Learn about the differences between no-fault and fault divorce and how they affect your divorce.

By , Attorney

What are the Grounds for Divorce in Tennessee?

When filing for divorce in Tennessee, you must identify the reasons why you want to end your marriage, or the "grounds" for your divorce. Tennessee allows couples to file for divorce based upon fault or no-fault grounds. No-fault divorces are generally faster than fault-based divorces and are often less stressful for the spouses involved, but there are some requirements you must meet before you can obtain a no-fault divorce in Tennessee.

No-Fault Divorce in Tennessee

A "no-fault" divorce filing means that you don't need to identify a specific reason for your divorce or blame your spouse for the divorce. Instead, you can cite "irreconcilable differences," which means that you and your spouse do not get along anymore and that the marriage cannot be saved. Typically, divorces based upon irreconcilable differences are faster and less traumatic for family members, especially when children are involved.

In Tennessee, a divorce may be awarded on the basis of irreconcilable differences if the spouses both agree in writing to an equitable (fair) settlement of property, alimony, and child custody and support (if children are involved). If the spouses cannot reach an agreement based on irreconcilable differences, then one spouse must prove one of the fault grounds, or the spouses must both agree in writing to one of the fault grounds.

Fault Divorce in Tennessee

In a "fault" divorce, you need to provide a specific reason for the divorce and prove that your spouse's bad conduct caused the divorce. Fault grounds in Tennessee include:

  • adultery
  • abandonment without cause (your spouse left you and has not resided in the home for at least two years)
  • cruelty, including domestic violence
  • wife was pregnant at time of marriage, by another person and without husband's knowledge
  • impotence since the time of the marriage
  • bigamy (your spouse married you without divorcing his or her first spouse), and
  • imprisonment for two or more years.

For the basic forms you'll need to file and steps you'll need to take to start the divorce process in Tennessee, see Filing for Divorce in Tennessee.

How Does Fault Impact a Divorce?

In Tennessee, courts divide property equitably (fairly) and do not consider either spouse's fault when dividing property.
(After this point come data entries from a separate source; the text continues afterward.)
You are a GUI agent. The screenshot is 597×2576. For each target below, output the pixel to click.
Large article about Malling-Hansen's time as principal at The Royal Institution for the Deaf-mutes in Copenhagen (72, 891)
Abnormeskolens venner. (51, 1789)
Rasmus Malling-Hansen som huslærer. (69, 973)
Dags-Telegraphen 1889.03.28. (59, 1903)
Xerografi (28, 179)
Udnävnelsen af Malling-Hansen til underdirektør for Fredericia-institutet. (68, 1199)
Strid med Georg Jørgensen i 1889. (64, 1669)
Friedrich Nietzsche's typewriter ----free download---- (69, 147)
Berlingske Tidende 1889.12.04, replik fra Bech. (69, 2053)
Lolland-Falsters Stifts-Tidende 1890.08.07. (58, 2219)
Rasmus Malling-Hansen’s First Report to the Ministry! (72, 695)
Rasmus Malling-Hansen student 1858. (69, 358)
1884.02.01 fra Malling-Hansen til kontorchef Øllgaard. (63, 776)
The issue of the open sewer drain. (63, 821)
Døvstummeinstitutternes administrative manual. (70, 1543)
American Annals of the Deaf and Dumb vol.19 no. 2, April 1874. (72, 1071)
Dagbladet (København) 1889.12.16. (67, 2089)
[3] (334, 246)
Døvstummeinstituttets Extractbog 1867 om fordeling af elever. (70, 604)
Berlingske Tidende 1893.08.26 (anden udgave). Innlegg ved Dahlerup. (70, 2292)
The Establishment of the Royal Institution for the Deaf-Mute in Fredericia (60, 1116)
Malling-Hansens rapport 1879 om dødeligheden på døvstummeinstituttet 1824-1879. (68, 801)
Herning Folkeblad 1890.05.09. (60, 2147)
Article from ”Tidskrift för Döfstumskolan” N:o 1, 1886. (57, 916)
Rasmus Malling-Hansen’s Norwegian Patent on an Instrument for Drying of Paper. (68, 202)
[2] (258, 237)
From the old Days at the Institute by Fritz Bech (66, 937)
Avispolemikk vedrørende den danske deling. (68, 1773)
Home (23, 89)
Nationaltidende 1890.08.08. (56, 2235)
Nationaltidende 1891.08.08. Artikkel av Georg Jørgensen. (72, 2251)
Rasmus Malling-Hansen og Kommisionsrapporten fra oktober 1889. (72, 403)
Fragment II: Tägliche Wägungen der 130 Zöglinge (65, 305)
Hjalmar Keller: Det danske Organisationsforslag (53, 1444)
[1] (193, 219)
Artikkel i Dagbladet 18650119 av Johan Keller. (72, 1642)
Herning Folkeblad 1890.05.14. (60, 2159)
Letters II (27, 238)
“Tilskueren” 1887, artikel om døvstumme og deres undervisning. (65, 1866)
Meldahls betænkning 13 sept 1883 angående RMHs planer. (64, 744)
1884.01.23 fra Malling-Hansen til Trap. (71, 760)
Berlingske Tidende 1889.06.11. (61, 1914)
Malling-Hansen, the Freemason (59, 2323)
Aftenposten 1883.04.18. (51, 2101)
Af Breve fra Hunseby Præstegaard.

Instead, Tennessee courts consider the following factors when dividing property, which include:

  • length of marriage
  • value of property awarded to each spouse
  • contribution of each spouse to acquisition of marital property, and
  • economic needs and circumstances of each spouse.

Although Tennessee courts don't consider either spouse's fault when dividing property, marital misconduct is often a factor in awarding alimony. For example, if the spouse asking for alimony engaged in an adulterous affair, a judge could lower the alimony award or reject it outright. And if the spouse who might pay alimony cheated, the judge can increase the amount of alimony.

How Long Does it Take to Obtain a No-Fault Divorce in Tennessee?

Before a divorce may be awarded on any ground (fault or no-fault), a complaint for divorce must have been on file with the Tennessee court for at least 60 days if the spouses do not have a child under age 18, or 90 days if the spouses do have a child under age 18.

For more specific information regarding obtaining a divorce based upon irreconcilable differences in Tennessee, please contact a local family law attorney for help.


For a complete list of the fault grounds for divorce, and the law governing irreconcilable differences in Tennessee, see T.C.A. § 36-4-101 through 103.